Typically donations received under Sec 80G are considered as Income and reflected in the credit side of the Income & Expenditure Account. Further, 85% of such income is required to be spent in the same year for the charitable purposes of the NGO under Sec 11(1) of the Income Tax Act.
However, donations specified by the Donor as towards Corpus have been on a different footing. The Donor is eligible for 80G deduction on Corpus. While the recipient i.e. the NGO takes it to the Balance Sheet as a Corpus Fund, which is capital in nature and not as an Income. Now if the same NGO were to donate these funds in the same financial year to another NGO as Corpus or as a simple donation, then such a donation was hitherto considered as a valid charitable expenditure which can be expensed in the Income & Expenditure account of the first NGO. This afforded an opportunity for round-tripping donations from one NGO to another with the interplay of it being expenditure and Corpus at the same time and beating around the 85% rule on utilization under Sec 11(1).

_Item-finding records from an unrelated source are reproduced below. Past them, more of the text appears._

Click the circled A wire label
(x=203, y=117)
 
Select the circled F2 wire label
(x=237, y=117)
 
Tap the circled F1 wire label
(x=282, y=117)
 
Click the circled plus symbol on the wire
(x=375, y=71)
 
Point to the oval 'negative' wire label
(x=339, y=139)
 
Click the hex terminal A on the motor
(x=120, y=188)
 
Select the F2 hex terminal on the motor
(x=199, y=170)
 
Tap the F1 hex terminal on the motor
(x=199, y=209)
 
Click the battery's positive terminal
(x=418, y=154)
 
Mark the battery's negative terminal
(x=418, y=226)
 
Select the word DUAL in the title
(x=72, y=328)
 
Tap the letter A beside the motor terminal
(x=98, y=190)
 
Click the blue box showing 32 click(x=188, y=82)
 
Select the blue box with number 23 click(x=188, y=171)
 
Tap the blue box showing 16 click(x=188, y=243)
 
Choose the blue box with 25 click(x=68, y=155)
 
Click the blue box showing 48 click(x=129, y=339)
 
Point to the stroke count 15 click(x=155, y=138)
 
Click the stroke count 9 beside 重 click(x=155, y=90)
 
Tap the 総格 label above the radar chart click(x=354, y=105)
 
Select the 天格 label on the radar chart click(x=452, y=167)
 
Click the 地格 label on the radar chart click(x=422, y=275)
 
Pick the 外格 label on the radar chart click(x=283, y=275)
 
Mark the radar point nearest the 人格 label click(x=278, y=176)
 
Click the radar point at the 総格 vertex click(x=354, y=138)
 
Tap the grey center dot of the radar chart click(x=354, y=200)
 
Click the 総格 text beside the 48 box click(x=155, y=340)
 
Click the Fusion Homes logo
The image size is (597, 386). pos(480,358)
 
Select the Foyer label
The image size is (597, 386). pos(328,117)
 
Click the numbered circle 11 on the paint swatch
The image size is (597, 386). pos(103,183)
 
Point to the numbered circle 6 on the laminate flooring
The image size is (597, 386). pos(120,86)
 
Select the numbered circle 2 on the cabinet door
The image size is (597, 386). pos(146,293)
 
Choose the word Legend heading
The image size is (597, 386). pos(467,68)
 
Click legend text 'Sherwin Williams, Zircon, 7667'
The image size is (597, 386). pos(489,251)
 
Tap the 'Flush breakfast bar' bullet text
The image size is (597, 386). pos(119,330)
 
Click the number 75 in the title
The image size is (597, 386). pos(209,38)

In the current budget of 2017, this same year Corpus receipt and parking loophole are attempted to be plugged by making the onward Corpus donation as a payment from the Balance Sheet and not as a Charitable Expenditure qualifying under Sec 11(1). Although the proposed amendment is silent, one would expect there would be an exception to the distribution of an NGO’s assets on the closure to another and Sec 11(3A) would prevail.